Geochemistry database reader

cpgr commented 4 years ago

Thermodynamic database reader capability.

Two parts: 1) Some python utilities to convert GWB or EQ3/6 databases to JSON for easy reading. This includes some utilities that can be used to query the database in python that may be useful.

2) The database reader utility that finds all of the species specified by the user and returns all of the associated information for use in whatever classes.

fyi @WilkAndy

Note: the python unit tests aren't working properly as I haven't figured out how to fix the module importing part yet.

Refs #14897

WilkAndy commented 4 years ago

You beaut!

cpgr commented 4 years ago

I'll have to add to the documentation that I haven't read yet, but I'll just outline the working here.
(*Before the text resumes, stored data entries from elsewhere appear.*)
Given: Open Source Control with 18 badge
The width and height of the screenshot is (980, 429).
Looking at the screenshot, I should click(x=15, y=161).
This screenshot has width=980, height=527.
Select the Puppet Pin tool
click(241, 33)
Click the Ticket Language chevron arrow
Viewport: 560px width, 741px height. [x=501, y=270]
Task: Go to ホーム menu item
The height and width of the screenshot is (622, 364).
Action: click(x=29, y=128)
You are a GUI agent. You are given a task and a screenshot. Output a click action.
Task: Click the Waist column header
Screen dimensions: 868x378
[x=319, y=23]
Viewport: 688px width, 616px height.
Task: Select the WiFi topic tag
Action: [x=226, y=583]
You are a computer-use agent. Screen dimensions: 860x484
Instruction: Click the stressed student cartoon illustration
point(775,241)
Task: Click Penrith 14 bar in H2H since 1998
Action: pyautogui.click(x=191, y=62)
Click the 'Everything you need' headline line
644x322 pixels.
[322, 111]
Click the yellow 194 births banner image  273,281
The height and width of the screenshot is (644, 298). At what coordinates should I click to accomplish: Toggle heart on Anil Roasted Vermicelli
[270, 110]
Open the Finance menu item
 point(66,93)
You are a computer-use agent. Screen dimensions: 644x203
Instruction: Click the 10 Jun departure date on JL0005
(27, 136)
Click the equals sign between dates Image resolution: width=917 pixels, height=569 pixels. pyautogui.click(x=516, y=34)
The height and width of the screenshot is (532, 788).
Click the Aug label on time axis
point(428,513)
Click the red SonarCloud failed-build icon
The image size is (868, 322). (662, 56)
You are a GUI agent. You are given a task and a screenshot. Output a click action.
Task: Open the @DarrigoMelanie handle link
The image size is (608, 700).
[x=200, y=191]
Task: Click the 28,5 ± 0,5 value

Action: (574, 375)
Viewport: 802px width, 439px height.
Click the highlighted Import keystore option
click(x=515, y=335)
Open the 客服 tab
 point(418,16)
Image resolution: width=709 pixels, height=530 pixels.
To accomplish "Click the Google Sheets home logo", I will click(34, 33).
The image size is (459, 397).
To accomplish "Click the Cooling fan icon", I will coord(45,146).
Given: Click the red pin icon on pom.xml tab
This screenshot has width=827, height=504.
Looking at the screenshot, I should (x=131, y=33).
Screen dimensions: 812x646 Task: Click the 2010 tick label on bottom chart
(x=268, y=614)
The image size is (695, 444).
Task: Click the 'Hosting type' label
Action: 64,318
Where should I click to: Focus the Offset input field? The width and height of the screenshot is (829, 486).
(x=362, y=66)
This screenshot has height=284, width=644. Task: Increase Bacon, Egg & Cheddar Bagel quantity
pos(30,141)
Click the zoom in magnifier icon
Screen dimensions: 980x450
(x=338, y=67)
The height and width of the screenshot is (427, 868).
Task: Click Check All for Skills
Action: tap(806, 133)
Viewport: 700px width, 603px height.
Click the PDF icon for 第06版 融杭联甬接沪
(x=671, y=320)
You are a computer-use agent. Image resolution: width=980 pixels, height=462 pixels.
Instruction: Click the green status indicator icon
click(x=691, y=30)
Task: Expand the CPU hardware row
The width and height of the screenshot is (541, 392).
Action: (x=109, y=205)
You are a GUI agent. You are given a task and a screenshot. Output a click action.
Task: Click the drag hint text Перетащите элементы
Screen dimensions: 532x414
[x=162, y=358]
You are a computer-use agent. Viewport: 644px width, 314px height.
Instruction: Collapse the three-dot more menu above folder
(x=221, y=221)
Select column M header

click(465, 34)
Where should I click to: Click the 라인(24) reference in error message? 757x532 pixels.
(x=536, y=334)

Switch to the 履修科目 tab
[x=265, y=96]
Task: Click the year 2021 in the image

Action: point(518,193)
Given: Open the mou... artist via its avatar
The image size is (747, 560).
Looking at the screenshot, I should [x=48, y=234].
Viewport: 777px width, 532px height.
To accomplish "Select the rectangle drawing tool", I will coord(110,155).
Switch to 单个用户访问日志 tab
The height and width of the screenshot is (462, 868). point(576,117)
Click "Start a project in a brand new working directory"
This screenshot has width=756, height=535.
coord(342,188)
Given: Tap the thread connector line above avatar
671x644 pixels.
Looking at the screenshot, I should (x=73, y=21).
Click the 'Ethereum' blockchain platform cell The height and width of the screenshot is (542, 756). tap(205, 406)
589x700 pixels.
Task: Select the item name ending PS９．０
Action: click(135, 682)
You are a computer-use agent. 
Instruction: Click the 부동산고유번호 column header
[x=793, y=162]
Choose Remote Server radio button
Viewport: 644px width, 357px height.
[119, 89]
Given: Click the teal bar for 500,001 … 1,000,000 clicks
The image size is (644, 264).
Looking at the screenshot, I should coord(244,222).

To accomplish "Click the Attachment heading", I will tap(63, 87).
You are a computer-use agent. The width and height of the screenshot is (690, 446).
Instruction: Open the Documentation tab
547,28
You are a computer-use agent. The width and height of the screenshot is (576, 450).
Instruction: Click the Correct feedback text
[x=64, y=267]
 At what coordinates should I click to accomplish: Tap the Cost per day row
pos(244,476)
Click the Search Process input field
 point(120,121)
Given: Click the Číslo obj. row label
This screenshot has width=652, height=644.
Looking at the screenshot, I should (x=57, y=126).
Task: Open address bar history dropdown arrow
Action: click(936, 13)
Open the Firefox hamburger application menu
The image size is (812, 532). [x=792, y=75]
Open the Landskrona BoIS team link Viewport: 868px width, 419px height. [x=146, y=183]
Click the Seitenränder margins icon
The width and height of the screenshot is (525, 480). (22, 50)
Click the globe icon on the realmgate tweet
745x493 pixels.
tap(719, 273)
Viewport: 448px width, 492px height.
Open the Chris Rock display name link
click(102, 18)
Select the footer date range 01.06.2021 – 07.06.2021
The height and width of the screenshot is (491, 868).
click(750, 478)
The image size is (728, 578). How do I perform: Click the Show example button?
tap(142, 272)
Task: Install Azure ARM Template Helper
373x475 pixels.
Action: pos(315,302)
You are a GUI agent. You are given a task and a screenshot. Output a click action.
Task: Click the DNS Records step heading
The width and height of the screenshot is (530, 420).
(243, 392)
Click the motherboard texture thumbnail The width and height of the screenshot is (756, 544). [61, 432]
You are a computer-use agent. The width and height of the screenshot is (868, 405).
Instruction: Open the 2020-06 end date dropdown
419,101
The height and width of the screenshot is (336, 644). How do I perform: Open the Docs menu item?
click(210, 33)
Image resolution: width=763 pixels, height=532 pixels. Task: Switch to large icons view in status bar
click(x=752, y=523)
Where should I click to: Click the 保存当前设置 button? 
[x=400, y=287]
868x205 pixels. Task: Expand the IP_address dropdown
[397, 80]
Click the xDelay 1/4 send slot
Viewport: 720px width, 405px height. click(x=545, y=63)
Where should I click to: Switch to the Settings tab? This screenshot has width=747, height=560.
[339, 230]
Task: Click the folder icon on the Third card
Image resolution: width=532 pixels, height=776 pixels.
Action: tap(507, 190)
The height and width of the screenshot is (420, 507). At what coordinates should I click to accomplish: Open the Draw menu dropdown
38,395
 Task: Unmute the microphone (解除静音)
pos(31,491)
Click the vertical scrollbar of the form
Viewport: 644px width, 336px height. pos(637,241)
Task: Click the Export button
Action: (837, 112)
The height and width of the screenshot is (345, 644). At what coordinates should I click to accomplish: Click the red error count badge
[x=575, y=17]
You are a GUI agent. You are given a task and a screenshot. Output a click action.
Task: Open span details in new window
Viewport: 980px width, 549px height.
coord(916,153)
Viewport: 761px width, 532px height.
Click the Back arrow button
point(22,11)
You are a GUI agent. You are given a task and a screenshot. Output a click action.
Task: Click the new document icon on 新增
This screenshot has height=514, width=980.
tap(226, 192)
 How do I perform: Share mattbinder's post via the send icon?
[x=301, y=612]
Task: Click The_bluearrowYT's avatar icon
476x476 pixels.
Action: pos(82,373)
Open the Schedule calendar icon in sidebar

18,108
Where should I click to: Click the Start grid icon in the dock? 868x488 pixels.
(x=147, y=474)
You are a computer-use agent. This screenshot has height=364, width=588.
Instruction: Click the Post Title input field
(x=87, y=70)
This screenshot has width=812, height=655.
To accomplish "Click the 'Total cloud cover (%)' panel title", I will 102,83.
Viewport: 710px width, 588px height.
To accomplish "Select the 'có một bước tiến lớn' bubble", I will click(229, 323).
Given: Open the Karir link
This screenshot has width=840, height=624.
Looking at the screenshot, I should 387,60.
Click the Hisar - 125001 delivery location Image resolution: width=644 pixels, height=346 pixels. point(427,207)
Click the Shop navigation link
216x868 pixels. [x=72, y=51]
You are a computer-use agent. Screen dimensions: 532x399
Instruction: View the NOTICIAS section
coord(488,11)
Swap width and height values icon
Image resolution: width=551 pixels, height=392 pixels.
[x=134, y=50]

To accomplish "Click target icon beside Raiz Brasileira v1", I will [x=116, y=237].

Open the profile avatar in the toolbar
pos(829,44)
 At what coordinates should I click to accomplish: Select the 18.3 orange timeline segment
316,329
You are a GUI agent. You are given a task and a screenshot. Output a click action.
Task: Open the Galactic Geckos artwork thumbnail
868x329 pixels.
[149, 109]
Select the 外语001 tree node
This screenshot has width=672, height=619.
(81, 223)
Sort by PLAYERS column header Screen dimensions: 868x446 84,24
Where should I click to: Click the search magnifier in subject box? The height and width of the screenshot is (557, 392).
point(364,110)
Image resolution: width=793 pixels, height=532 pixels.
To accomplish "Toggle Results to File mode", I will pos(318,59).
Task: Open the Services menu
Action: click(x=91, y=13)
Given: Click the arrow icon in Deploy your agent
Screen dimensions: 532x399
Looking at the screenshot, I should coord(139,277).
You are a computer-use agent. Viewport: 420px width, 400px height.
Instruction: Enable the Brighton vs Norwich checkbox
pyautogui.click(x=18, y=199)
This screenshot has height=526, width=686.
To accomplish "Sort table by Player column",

Given a database (GWB or EQ3/6 format), the python converter works something like:

database_converter.py -i inputdb_in_gwb_format --format gwb -o moosedb.json

or

database_converter.py -i inputdb_in_eq36_format --format eq36 -o moosedb.json

There are some python functions in dbutils.py that can be used to query the database once it is in JSON format, like find all of the equilibrium species containing a given basis species, etc, things that are difficult to do by hand. I'll add something about these in the docs.

moosebuild commented 4 years ago

Job Documentation on 6045036 wanted to post the following:

View the site here

This comment will be updated on new commits.

cpgr commented 4 years ago

I can't figure out the python testing importing. I have the something like the following structure

python/
|-- database_converter.py
|-- __init__.py (empty)
|-- readers/
|    |-- gwb_reader.py
|    |-- __init__.py (empty)
|-- tests/
     |-- test_gwbreader.py

In python/tests/test_gwbreader.py I need to import python/readers/gwb_reader.py but I can't get it to work properly using

from readers import gwb_reader
from .readers import gwb_reader
import readers

etc.

I thought the __init__.py's should have made the top import statement work but it doesn't. Any suggestions appreciated.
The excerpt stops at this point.